There are times when you may want to use non-normalized Euclidean distance as your measure of similarity/dissimilarity, and so, instead of using `core.mass`

(which z-normalizes your subsequences first before computing the pairwise Euclidean distances), you can use the `core.mass_absolute`

function. This is provided for those who are interested in computing the non-normalized matrix profiles that are available in the complementary `stumpy.aamp`

, `stumpy.aamped`

, `stumpy.gpu_aamp`

, and
`stumpy.ammpi`

functions.

## Bonus Section - What Makes MASS So Fast?¶

The reason why MASS is so much faster than a naive approach is because MASS uses Fast Fourier Transforms (FFT) to convert the data into the frequency domain and performs what is called a “convolution”, which reduces the `m`

operations down to `log(n)`

operations. You can read more about this in the original Matrix Profile I paper.

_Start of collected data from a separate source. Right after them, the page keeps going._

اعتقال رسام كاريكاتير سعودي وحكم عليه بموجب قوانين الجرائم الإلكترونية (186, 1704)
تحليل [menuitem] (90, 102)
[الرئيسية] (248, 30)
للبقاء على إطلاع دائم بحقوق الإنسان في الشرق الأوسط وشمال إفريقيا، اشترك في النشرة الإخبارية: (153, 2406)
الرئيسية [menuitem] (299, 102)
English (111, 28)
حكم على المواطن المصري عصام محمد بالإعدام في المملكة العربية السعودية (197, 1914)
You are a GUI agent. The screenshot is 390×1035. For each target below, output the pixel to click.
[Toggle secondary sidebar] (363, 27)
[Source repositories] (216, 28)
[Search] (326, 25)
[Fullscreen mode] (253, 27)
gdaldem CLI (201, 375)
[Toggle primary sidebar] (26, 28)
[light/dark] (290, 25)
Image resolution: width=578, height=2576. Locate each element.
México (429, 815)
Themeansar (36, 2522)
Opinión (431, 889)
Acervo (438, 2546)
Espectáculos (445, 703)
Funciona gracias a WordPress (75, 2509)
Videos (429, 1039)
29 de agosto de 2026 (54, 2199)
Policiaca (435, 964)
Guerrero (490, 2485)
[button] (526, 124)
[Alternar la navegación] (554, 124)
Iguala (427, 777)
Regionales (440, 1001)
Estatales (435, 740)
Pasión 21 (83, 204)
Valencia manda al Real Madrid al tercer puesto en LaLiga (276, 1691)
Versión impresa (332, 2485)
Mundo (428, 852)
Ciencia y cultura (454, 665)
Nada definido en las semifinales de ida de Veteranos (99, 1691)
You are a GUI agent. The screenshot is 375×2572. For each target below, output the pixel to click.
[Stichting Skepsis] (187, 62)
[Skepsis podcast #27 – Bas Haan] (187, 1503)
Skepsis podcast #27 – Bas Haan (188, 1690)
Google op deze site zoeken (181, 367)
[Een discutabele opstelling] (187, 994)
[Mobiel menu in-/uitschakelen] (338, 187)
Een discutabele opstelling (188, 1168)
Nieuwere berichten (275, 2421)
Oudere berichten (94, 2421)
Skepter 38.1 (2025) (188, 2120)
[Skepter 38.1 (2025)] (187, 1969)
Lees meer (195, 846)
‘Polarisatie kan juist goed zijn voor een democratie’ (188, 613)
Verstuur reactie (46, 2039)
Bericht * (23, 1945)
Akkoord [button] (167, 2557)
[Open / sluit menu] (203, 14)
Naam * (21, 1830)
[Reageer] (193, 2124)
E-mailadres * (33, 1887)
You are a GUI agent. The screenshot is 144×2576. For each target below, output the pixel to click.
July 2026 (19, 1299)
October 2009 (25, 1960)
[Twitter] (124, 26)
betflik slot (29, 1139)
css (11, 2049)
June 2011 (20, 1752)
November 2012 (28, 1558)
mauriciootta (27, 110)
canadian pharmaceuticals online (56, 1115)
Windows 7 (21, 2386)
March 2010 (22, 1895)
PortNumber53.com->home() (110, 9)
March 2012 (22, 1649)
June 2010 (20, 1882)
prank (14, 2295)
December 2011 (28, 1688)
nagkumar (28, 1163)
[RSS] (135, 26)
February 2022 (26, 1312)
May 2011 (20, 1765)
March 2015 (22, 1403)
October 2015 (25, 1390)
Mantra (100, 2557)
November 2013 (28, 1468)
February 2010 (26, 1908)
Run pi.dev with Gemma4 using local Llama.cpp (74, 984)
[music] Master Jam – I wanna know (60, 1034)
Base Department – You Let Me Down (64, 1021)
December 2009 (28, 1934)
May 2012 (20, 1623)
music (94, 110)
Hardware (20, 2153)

Here’s a naive implementation of computing a distance profile:

```
[11]:
```

```
def compute_naive_distance_profile(Q, T):
Q = Q.copy()
T = T.copy()
n = len(T)
m = len(Q)
naive_distance_profile = np.empty(n - m + 1)
start = time.time()
Q = stumpy.core.z_norm(Q)
for i in range(n - m + 1):
naive_distance_profile[i] = np.linalg.norm(Q - stumpy.core.z_norm(T[i:i+m]))
naive_elapsed_time = time.time()-start
print(f"For n = {n} and m = {m}, the naive algorithm takes {np.round(naive_elapsed_time, 2)}s to compute the distance profile")
return naive_distance_profile
```

For a random time series, `T_random`

, with 1 million data points and a random query subsequence, `Q_random`

:

```
[12]:
```

```
Q_random = np.random.rand(100)
T_random = np.random.rand(1_000_000)
naive_distance_profile = compute_naive_distance_profile(Q_random, T_random)
```

```
For n = 1000000 and m = 100, the naive algorithm takes 40.89s to compute the distance profile
```

The naive algorithm takes over half a minute to compute! However, MASS can handle this (and even larger data sets) in about a 1 second:

```
[13]:
```

```
start = time.time()
mass_distance_profile = stumpy.core.mass(Q_random, T_random)
mass_elapsed_time = time.time()-start
print(f"For n = {len(T_random)} and m = {len(Q_random)}, the MASS algorithm takes {np.round(mass_elapsed_time, 2)}s to compute the distance profile")
```

```
For n = 1000000 and m = 100, the MASS algorithm takes 0.12s to compute the distance profile
```

And to be absolutely certain, let’s make sure and check that the output is the same from both methods:

```
[14]:
```

```
npt.assert_almost_equal(naive_distance_profile, mass_distance_profile)
```

Success, no errors! This means that both outputs are identical. Go ahead and give it a try!